DLS 4: CNN

Some notes of DL Specialization Course by Yunhao Cao(Github@ToiletCommander)

👉

Note: This note has content including week 1-4 (version as of 2022/2/17)

This work is licensed under a Creative Commons Attribution-NonCommercial-ShareAlike 4.0 International License.

Acknowledgements: Some of the resources(images, animations) are taken from:

Andrew Ng and DeepLearning.AI’s Deep Learning Specialization Course Track

articles on towardsdatascience.com

images from google image search(from other online sources)

Since this article is not for commercial use, please let me know if you would like your resource taken off from here by creating an issue on my github repository.

Last updated: 2022/3/25 13:25 PST

Basic Operations

Convolution Operation

Each Convolution Filter consists of (kernel_size * kernel_size * num_channels), so the output size is determined by the number of filters in the given layer.

Also note that there’s a notion of “stride” and “padding”.

Having padding = 1 means the original input will be padded with 1 unit of “0”s on each side, so assume that the original image is w*h*c, the padded image would be (w+2)*(h+2)*c

Paddings:

Same ⇒ Produces an output that matches w*h of the input, regardless of the kernel size of the filters

Valid ⇒ No Padding

One by one convolution(pointwise convolution)

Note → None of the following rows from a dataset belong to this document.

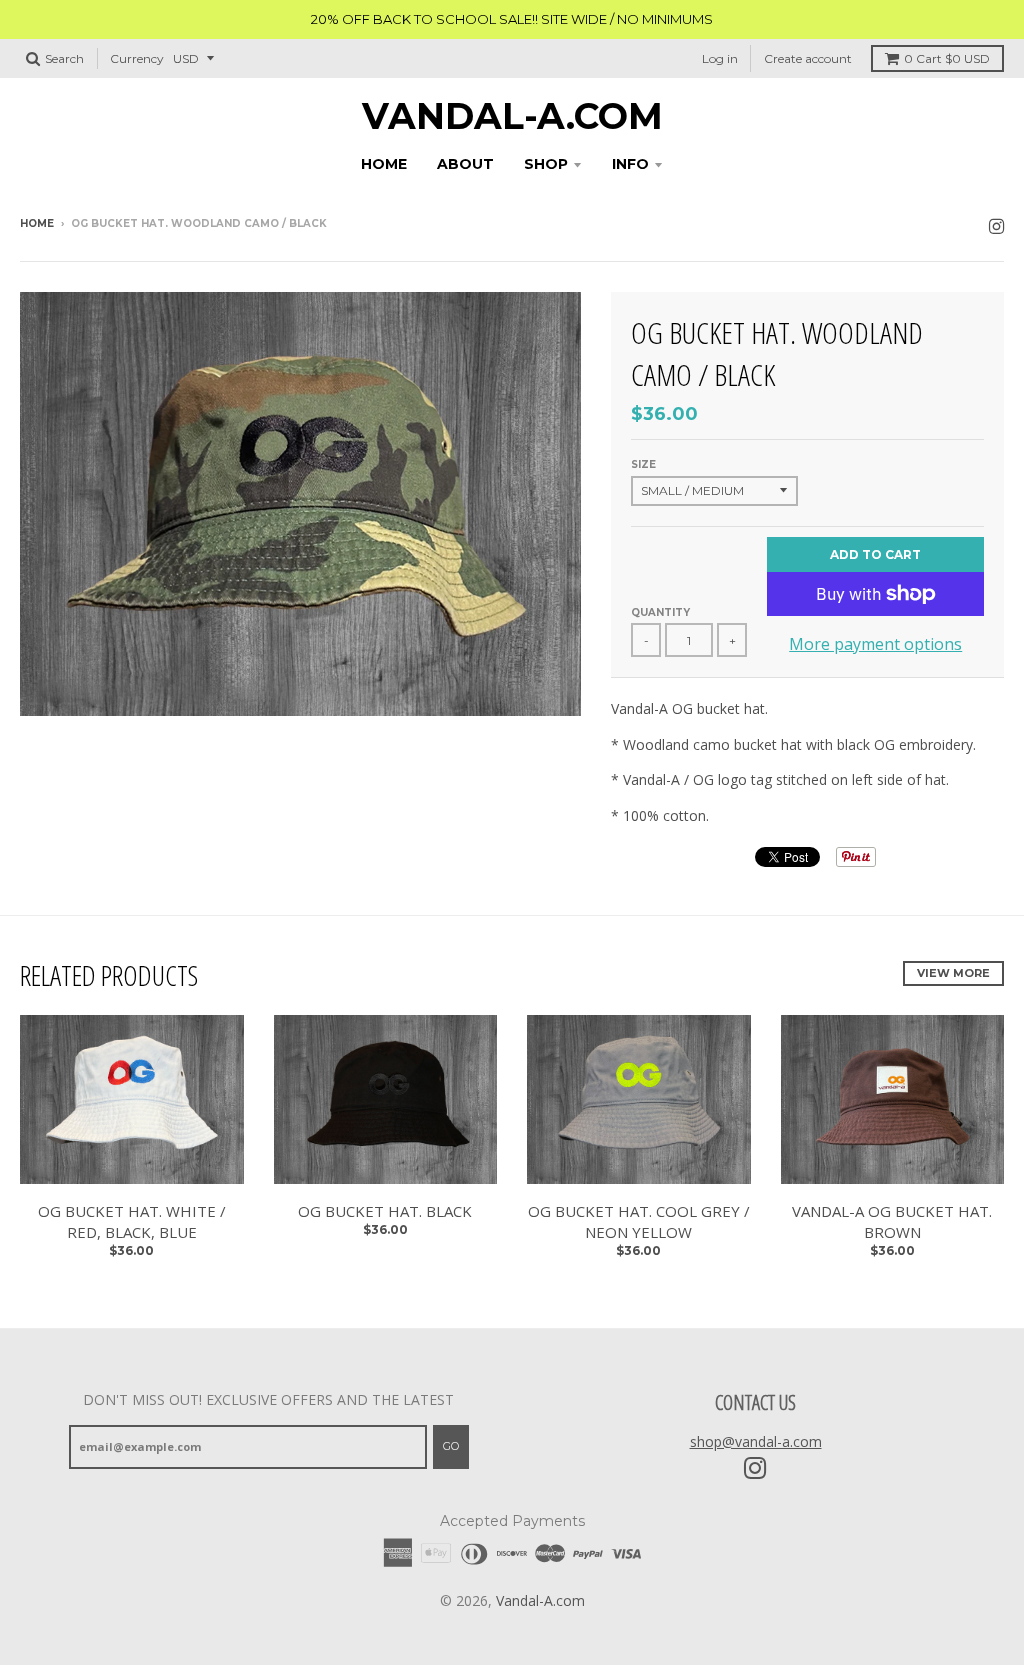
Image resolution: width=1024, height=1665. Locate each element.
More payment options (875, 644)
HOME (384, 164)
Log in (720, 58)
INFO (630, 164)
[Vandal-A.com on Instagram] (996, 225)
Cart (947, 58)
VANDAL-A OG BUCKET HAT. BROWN (892, 1221)
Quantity (660, 612)
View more (953, 973)
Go (451, 1446)
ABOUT (465, 164)
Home (37, 223)
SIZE (643, 464)
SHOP (546, 164)
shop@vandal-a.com (756, 1441)
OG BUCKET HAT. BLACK (385, 1211)
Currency (137, 58)
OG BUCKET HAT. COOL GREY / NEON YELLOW (639, 1221)
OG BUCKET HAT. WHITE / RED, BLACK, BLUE (132, 1221)
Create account (808, 58)
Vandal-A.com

A way to control feature numbers

think about a convolution layer n filters of a $1 \times 1$ kernel size with a stride of $(1,1)$ . This would mean that the layer preserves w*h, but changes c ⇒ n

Pooling Layers(Max Pooling / Average Pooling)

Similar to Convlution layer, the pooling layers also have a parameter on kernel size, stride, and padding(although padding is usually not used).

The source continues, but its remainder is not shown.